Le cancer du poumon touche de plus en plus de femmes en France.Selon une étude réalisée par des médecins français, le nombre de cas a plus que doublé en 20 ans.Pour tenter de mettre un frein à ce qui pourrait devenir une "véritable pandémie", l'Assistance publique-Hôpitaux de Paris (AP-HP) vient de lancer une étude pilote invitant des volontaires à se faire dépister.
"Le cancer du poumon n'est plus une maladie d'hommes." Une étude présentée en janvier au congrès de pneumologie de langue française dresse un constat préoccupant concernant l'augmentation des diagnostics chez les femmes. Réalisée tous les dix ans depuis 2000, elle mesure l'évolution de ces cancers pris en charge et diagnostiqués dans les centres non-universitaires en France.
"Ce qu'on a constaté en 2020, c'est une augmentation très nette du contingent féminin dans le cancer du poumon", explique à l'AFP son coordinateur, le pneumologue Didier Debieuvre (chef de service, GHRMSA-Mulhouse). "On est passé de 16% de femmes (parmi les personnes) atteintes d'un cancer du poumon en 2000 à 24,3% en 2010 et 34,6% en 2020". Chez les moins de 50 ans, la parité est presque atteinte puisque 41,1% des patients sont désormais des femmes.
Vers une "véritable pandémie" ?
Le développement du tabagisme féminin à partir des années 1960 est largement responsable de ce phénomène, le tabac étant à l'origine de ces cancers dans plus de 87% des cas dans la population globale et 75% chez la femme.

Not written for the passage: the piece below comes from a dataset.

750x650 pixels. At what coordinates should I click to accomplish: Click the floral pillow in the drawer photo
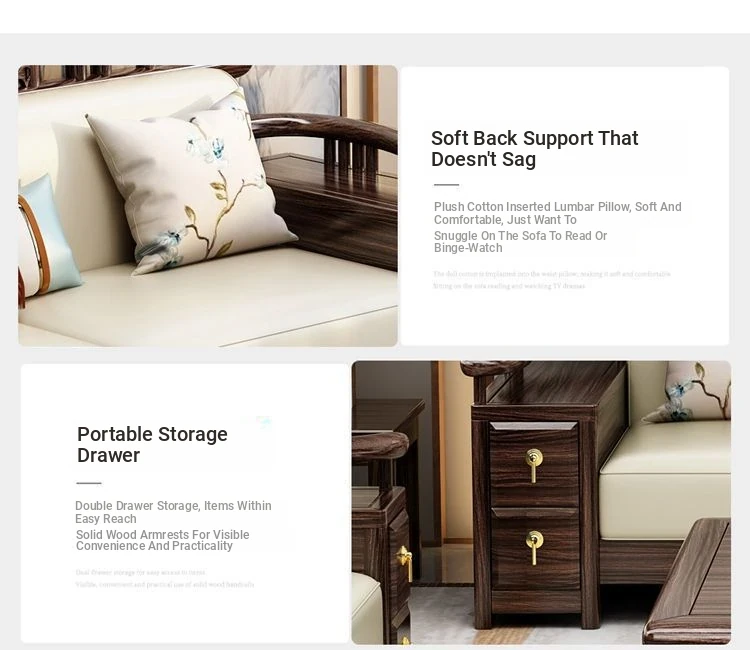[x=689, y=391]
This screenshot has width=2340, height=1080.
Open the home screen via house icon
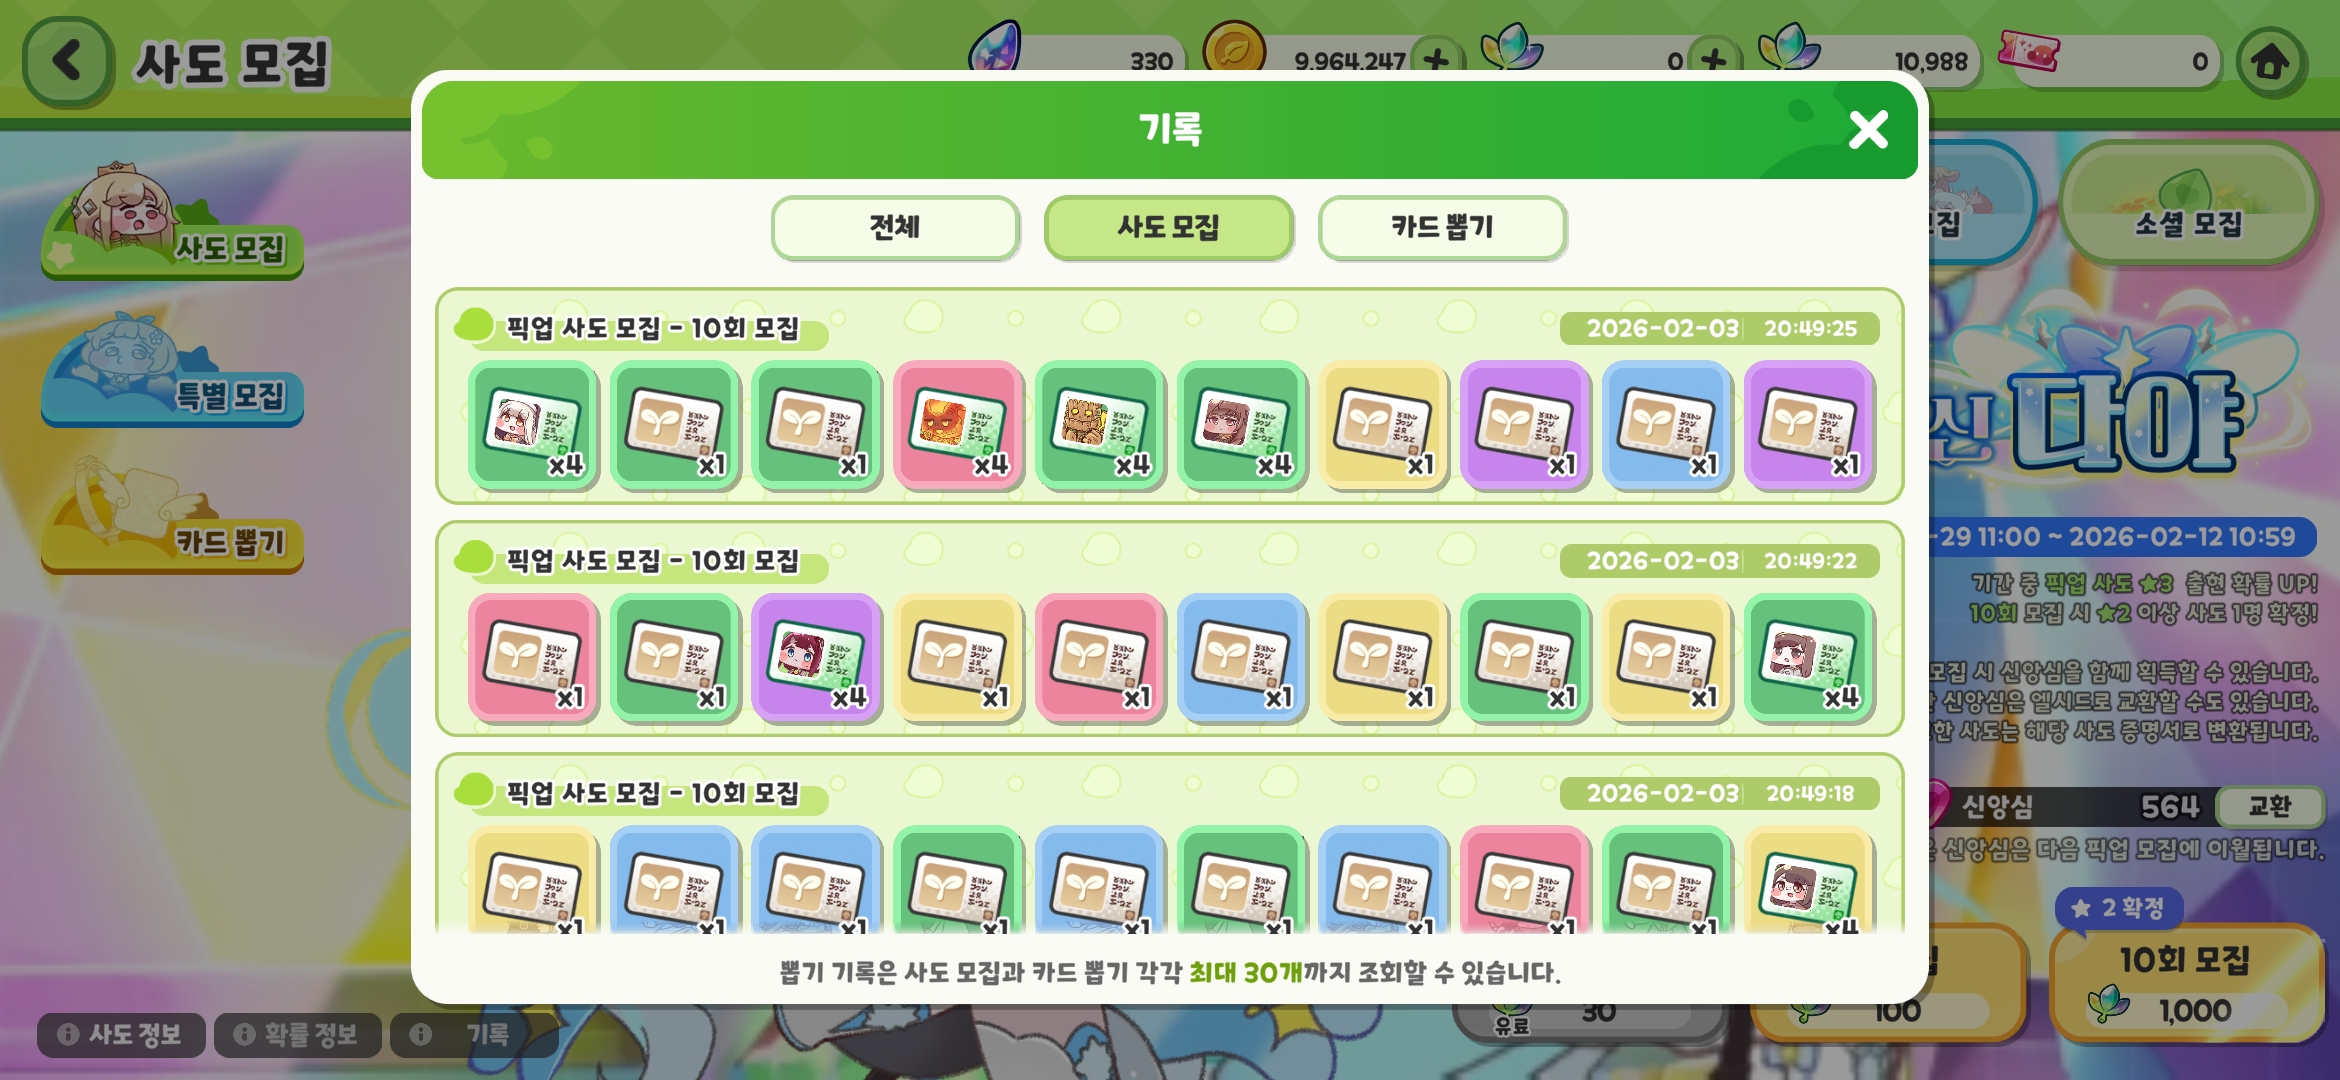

Si, aux États-Unis, le cancer du poumon est déjà devenu la première cause de mortalité par cancer chez la femme, "on s'attend à ce que ce soit le cas en France d'ici peu", prévient le Dr Debieuvre, qui redoute une "véritable pandémie". Et cette recrudescence de cancers du poumon est d'autant plus préoccupante que bon nombre de cas restent diagnostiqués trop tard, bien souvent au stade métastatique (58% des cas), ce qui réduit considérablement les chances de survie.
Un dépistage généralisé à l'étude
Plusieurs études ont démontré les bénéfices d'un dépistage par scanner. Il permet de détecter très tôt des petites tumeurs débutantes, réduisant considérablement le risque de décès. Chez les femmes, il serait diminué de 59% huit ans après le début du dépistage. Aux États-Unis, l'augmentation de la détection précoce du cancer du poumon depuis 2014 a sauvé environ 10.100 vies, souligne une étude parue mercredi dans le British Medical Journal.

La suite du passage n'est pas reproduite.